Enhanced Category-Feature Association Measure

A Robust Approach for Text Classification through Feature Selection

Authors

DOI:

https://doi.org/10.14500/aro.12034

Keywords:

Dimension reduction, Feature selection, Long short-term memory, Multinomial Naive Bayes, Support vector machines, Text classification

Abstract

Text classification is one of the severe challenges for categorizing large and high-dimensional text data accurately and efficiently. Many features confuse the classification process, and feature selection (FS) strategies should be used to deal with the problem of high dimensionality. This paper proposes a novel FS technique based on enhanced category-feature association measure (ECFAM). ECFAM utilizes the existence and elimination of terms and the complicated relationships among the terms across different sections. This one-of-a-kind approach emphasizes the key role of ancillary terms in classifying and differentiating categories. The comparison is done on two important datasets, Reuters-21578 and 20-Newsgroups, through two widely employed supervised machine learning classifiers and one deep learning algorithm. Throughout our experiments, we investigate the feature sizes in nine different feature sets, ranging from 50 to 4000. Experimental data show that ECFAM always performs better than other methods concerning accuracy and computational cost.

Downloads

Download data is not yet available.

Author Biographies

Soran S. Badawi, Language Center, Charmo University, Chamchamal, Kurdistan Region – F.R. Iraq

Soran S. Badawi is a Lecturer at the Language Center, Charmo Researcher Center for research, training, and consultancy, Charmo University. He got the B.Sc. degree in English Language and Literature at the University of Sulaimani, Iraq, and the M.Sc. degree in Computational Linguistics from Isfahan University, Iran. His research interests are in natural language processing (NLP), machine translation, and sentiment analysis.
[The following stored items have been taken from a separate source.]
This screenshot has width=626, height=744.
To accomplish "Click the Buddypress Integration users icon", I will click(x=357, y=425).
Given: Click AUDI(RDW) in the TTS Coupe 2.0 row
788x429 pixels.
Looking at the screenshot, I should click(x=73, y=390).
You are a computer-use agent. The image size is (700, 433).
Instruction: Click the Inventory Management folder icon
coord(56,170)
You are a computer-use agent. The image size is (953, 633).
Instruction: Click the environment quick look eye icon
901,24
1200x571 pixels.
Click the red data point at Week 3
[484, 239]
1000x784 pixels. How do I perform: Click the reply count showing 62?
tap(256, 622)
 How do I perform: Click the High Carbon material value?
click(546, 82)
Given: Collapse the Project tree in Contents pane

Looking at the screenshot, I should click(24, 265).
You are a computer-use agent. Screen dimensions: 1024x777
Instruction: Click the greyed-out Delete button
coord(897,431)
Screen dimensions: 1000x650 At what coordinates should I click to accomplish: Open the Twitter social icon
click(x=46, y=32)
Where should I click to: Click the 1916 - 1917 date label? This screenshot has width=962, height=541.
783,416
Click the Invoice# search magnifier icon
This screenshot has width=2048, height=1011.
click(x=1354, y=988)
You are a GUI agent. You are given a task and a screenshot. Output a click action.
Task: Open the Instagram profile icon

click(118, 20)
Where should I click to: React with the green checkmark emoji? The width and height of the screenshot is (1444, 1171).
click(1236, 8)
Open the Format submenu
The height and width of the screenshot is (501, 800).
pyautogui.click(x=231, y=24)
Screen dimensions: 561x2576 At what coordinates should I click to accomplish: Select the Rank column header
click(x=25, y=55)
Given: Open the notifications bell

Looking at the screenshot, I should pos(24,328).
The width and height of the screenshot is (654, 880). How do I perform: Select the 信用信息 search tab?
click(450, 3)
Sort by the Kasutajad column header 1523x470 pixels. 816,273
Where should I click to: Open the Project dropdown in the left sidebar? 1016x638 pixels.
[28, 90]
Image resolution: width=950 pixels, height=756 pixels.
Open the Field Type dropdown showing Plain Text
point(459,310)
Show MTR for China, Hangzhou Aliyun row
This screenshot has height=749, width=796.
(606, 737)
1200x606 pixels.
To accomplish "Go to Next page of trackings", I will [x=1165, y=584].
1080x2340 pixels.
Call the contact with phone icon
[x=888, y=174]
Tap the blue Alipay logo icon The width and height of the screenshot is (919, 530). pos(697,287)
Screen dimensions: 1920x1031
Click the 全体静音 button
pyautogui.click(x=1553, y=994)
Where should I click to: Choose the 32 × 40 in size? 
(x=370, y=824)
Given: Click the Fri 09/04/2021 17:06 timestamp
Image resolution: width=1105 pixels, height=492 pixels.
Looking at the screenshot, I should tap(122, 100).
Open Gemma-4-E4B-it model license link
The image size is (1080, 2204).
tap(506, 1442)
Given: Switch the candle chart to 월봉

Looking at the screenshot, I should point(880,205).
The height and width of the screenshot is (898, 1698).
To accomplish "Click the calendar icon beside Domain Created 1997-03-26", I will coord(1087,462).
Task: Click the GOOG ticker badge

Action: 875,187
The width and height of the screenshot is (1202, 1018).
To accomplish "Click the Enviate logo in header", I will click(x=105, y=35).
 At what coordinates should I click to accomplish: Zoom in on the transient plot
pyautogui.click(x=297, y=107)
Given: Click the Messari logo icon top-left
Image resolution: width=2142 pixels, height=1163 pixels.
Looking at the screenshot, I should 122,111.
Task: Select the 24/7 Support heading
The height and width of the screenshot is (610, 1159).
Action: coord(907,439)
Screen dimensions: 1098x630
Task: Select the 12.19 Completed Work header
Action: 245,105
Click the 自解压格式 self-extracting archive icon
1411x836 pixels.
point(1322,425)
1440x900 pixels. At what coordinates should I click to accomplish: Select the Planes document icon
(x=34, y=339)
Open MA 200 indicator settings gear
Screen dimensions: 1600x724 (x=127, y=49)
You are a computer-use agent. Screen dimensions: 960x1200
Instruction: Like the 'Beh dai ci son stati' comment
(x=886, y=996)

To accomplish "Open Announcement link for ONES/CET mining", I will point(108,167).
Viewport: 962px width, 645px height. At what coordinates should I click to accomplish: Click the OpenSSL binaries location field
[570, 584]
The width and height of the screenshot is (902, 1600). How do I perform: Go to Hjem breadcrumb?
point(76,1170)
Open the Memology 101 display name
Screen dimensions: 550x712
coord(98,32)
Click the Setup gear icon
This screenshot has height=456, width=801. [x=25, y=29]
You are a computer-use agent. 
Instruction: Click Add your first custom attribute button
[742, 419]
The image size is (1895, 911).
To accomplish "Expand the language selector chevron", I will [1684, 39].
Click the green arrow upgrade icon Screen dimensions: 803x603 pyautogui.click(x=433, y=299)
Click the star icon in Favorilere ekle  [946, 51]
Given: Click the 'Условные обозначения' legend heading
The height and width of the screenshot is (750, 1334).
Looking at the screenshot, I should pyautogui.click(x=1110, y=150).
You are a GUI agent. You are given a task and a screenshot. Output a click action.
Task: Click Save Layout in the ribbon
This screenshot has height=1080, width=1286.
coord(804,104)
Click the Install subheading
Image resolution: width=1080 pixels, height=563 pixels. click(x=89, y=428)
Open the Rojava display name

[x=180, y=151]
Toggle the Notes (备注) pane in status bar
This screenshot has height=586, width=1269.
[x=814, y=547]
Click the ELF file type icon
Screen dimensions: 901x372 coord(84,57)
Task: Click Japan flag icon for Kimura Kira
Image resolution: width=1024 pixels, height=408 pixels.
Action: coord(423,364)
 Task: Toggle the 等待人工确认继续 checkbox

Ari M. Saeed, Department of Computer Science, University of Halabja, Halabja, Kurdistan Region – F.R. Iraq

Ari M. Saeed is an Assistant Professor at the Department of Computer, College of Science, University of Halabja. He got the B.Sc. degree in computer science and the M.Sc. degree in computer engineering. His research interests are in machine learning, natural language processing (NLP), and text classification.

Sara A. Ahmed, Department of Computer Engineering, Komar University of Science and Technology, Sulaimaniyah, Kurdistan Region – F.R. Iraq

Sara A. Ahmed is a Lecturer at the Department of Computer Engineering, Faculty of Engineering, Komar University of Science and Technology . She got the B.Sc. degree in Computer Science, the M.Sc. degree in Computer Systems Engineering. Her research interests are in text classification, robotics and artificial intelligence.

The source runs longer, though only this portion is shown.